A Procuradoria-Geral da Fazenda Nacional (PGFN) regulamentou a norma que permite o bloqueio de bens sem autorização judicial. A regra foi inserida na conversão em lei da medida provisória que criou o programa de parcelamento de dívidas do Funrural. 

Na prática, a norma dá ao Poder Executivo a prerrogativa de promover a restrição de bens administrativamente, sem a utilização do devido processo legal, sem a possibilidade de ampla defesa e do contraditório. A norma já foi contestada em três ações no Supremo Tribunal Federal (STF), as quais são relatados pelo ministro Marco Aurélio. 

Na regulamentação publicada no Diário Oficial da União previu-se que, após inscrito o débito em dívida ativa, o devedor deverá ser notificado para pagar o débito e tem 10 dias para ofertar uma garantia ou apresentar pedido de revisão.
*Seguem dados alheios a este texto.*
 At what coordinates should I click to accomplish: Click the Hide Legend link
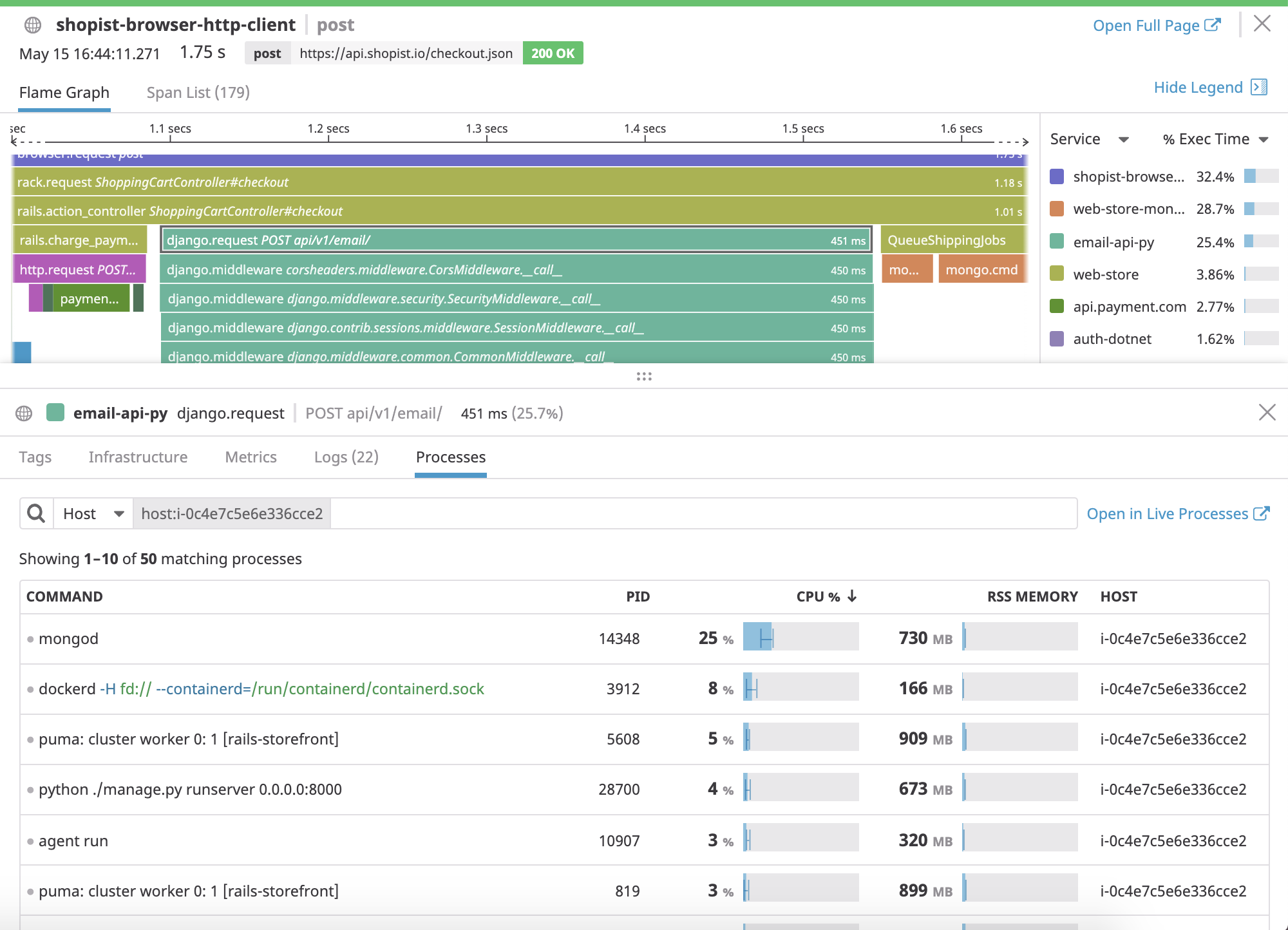1198,87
Caso não tome nenhuma dessas providências, estão previstas uma série de sanções políticas, como encaminhar a Certidão de Dívida Ativa para protesto, representação para bancos, cadastros de proteção crédito, averbar por meio eletrônico a indisponibilidade de bens do particular, suprimir benefícios fiscais e impedir de receber financiamento público.